## TEXTO EXTRAÍDO
################
Segundo a entidade, o Brasil tem mais de 500 projetos de PPPs nas várias esferas de governo. O Executivo federal, pelo novo Programa de Aceleração do Crescimento (PAC), planeja investimentos de R$ 1,7 trilhão, com R$ 60 bilhões por ano saindo diretamente de seu orçamento até 2028.
Os principais números do setor reforçam que o fundo do poço já começa a ficar para trás. Em 2014, havia cerca de 2.700 empresas com mais de 30 funcionários atuantes na área, número que caiu para 2.224 em 2017, segundo a Consultoria Tendências. Atualmente, são 2.533 empresas.
O total de trabalhadores que era de 961 mil em 2014, caiu para 535 mil em 2017 e o último número disponível, de 2021, mostra 637 mil pessoas empregadas, segundo o IBGE. A participação do setor no Produto Interno Bruto (PIB), que era de 2,36% em 2014 e caiu para 1,61% em 2019, este ano deve ficar em 1,87%, segundo consultorias.
################
## O QUE FAZER
Por favor, devolva o trecho do texto extraído acima que vai de "Segundo a entidade, o" a "orçamento até 2028.", inclusive, copiado sem nenhuma alteração.

## LINHAS FORNECIDAS
################
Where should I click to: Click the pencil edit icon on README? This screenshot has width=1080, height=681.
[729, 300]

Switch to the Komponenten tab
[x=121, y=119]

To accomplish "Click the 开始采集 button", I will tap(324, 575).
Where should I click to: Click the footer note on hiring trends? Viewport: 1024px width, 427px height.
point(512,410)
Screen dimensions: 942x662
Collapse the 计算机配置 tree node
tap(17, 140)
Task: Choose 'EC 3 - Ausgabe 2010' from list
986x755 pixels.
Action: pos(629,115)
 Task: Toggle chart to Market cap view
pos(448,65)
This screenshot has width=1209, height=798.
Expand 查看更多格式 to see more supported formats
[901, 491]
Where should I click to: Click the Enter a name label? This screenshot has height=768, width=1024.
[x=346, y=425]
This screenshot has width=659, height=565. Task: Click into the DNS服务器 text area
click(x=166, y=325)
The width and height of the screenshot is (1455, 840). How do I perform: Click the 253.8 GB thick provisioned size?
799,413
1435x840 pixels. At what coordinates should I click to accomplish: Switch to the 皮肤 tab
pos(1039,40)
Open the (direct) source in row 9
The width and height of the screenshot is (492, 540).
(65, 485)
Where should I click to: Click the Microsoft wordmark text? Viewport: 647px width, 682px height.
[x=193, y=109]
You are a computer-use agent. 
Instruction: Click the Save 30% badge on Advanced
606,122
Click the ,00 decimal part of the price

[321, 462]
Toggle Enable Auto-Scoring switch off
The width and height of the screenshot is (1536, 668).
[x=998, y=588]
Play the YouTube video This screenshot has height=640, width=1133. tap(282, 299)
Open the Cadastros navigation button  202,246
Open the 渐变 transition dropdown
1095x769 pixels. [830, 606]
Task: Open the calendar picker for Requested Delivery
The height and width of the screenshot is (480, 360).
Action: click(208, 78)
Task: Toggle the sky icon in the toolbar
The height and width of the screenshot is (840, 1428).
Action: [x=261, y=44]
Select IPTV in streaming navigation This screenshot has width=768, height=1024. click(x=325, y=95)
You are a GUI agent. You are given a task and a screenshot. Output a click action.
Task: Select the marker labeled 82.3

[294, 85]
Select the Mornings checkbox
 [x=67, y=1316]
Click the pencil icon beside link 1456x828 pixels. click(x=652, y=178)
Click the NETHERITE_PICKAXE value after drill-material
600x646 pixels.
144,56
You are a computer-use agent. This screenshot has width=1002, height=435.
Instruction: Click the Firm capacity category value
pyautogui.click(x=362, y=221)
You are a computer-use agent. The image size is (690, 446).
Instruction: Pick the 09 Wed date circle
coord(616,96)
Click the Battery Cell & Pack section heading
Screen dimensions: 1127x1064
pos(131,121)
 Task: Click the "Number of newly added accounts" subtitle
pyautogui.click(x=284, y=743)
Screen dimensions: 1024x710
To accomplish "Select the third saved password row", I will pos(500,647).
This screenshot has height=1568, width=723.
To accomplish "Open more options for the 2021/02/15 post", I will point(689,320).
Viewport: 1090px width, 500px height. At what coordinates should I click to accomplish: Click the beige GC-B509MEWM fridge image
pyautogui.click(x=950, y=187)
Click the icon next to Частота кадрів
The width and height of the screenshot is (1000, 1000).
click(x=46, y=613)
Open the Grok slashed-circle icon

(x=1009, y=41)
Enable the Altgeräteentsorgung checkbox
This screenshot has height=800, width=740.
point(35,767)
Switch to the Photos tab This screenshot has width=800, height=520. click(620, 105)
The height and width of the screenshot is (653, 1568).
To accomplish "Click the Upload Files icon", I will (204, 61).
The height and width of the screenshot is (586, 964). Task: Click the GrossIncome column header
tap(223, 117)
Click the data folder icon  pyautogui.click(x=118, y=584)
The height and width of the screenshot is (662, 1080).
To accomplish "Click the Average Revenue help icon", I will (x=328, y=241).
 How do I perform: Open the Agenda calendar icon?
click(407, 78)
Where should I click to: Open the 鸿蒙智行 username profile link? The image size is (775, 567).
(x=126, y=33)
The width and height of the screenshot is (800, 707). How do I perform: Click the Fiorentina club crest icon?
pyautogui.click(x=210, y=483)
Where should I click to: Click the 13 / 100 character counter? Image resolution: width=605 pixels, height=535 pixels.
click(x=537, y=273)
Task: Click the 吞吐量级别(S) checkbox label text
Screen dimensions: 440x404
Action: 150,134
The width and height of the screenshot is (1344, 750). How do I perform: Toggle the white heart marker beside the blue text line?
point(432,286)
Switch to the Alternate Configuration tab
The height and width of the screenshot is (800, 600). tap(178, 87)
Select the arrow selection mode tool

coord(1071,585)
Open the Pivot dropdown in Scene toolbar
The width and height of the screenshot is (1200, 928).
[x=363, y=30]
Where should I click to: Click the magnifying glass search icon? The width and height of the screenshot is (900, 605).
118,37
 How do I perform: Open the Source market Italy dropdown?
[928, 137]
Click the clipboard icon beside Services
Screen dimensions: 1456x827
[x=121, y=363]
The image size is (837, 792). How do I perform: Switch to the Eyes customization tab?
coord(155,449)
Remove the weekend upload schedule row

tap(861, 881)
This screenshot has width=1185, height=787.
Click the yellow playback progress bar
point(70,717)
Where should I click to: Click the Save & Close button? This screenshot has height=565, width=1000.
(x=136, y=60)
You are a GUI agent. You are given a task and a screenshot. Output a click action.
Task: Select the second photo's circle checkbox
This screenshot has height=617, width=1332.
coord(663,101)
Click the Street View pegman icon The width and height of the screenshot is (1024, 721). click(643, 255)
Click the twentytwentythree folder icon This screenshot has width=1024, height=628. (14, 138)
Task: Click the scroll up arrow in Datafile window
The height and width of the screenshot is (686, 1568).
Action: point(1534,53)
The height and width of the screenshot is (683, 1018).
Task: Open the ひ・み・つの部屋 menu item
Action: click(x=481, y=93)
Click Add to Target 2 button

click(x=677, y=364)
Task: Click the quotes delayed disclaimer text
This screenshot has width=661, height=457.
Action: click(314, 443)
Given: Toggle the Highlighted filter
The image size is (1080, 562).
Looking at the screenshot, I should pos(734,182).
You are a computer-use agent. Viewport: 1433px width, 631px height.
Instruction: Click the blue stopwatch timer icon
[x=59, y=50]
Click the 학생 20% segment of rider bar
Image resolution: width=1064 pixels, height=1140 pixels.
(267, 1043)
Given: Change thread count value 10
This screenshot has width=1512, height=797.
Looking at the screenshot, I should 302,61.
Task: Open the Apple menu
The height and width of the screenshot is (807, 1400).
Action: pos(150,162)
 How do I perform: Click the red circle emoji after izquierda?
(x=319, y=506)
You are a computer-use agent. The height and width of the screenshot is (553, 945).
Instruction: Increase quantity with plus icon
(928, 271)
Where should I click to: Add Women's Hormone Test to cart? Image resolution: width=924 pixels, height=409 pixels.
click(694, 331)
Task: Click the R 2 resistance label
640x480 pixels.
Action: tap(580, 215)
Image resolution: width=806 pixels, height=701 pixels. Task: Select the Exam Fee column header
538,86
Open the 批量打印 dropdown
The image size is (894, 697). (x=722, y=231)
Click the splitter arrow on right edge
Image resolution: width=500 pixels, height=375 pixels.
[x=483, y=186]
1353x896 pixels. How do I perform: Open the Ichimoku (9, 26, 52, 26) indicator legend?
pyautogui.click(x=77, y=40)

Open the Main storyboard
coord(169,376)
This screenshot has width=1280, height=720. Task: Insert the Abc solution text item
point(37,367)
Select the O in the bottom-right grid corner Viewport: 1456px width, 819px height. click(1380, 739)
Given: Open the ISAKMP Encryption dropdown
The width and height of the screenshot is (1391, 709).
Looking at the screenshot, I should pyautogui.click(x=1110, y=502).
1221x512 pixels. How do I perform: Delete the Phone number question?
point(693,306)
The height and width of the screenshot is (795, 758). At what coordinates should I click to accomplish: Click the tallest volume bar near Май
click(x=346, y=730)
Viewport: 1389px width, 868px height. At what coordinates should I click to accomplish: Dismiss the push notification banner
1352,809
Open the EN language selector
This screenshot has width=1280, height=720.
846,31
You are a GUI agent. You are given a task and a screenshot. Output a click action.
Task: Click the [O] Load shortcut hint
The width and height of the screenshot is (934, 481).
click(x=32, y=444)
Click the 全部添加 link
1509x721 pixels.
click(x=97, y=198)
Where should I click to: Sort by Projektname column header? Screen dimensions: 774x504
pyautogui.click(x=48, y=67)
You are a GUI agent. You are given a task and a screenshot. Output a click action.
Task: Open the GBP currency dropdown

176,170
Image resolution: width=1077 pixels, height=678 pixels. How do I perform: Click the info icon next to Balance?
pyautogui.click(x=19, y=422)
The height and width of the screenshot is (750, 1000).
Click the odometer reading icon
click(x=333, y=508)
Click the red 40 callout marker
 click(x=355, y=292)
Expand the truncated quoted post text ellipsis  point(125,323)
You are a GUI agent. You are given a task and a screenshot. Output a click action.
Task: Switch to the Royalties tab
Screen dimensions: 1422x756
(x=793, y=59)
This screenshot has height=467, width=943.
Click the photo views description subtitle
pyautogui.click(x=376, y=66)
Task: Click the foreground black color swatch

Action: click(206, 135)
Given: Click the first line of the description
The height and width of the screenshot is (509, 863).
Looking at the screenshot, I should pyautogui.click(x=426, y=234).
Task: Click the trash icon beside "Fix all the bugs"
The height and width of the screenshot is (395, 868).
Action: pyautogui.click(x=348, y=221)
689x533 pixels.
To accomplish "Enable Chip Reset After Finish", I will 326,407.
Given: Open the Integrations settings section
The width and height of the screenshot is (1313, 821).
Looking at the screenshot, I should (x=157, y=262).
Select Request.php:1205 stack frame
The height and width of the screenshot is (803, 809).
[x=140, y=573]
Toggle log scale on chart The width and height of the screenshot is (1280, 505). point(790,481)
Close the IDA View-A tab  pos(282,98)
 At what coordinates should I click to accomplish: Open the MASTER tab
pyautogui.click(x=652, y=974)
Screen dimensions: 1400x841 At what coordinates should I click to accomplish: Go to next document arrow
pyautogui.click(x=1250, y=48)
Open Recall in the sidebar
################
## RESPOSTA À TAREFA
Segundo a entidade, o Brasil tem mais de 500 projetos de PPPs nas várias esferas de governo. O Executivo federal, pelo novo Programa de Aceleração do Crescimento (PAC), planeja investimentos de R$ 1,7 trilhão, com R$ 60 bilhões por ano saindo diretamente de seu orçamento até 2028.